◆ **TASK REQUIREMENTS**
Records follow. Pull out every line that contains "agent".

Stored records:
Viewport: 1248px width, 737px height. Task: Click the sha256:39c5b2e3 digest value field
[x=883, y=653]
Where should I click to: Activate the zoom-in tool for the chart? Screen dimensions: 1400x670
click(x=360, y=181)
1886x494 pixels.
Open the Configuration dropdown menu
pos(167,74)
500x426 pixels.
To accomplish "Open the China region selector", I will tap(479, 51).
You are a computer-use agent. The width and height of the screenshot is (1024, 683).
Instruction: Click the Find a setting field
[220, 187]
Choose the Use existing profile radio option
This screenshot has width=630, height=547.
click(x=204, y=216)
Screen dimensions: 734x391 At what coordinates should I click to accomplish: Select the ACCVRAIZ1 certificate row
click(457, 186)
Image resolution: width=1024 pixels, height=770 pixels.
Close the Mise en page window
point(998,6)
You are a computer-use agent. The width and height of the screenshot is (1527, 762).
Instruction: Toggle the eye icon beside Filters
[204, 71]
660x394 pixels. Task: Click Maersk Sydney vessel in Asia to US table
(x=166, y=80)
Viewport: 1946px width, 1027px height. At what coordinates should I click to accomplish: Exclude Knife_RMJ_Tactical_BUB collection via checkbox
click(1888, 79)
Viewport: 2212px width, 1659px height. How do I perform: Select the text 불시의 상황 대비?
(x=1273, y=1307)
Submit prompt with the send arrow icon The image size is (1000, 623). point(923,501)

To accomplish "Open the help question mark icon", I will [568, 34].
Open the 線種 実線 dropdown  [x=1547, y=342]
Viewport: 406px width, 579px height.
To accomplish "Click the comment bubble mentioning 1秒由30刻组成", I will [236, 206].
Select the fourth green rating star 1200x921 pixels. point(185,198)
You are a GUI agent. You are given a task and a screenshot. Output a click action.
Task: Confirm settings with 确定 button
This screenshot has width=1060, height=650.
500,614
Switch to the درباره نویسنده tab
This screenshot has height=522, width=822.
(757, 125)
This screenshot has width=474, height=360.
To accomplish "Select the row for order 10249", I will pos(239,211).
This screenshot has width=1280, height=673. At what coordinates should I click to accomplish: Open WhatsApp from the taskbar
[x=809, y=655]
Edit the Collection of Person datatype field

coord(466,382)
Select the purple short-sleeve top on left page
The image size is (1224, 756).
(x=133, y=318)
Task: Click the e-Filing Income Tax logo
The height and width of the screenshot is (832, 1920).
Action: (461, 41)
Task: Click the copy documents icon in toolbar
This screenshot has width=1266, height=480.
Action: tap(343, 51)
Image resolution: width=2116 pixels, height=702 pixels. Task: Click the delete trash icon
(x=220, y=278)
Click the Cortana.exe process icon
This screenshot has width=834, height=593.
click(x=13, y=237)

◆ **ANSWER TO THIS PROBLEM**
You are a computer-use agent. The width and height of the screenshot is (1024, 683).
You are a computer-use agent. The width and height of the screenshot is (1527, 762).
You are a GUI agent. You are given a task and a screenshot. Output a click action.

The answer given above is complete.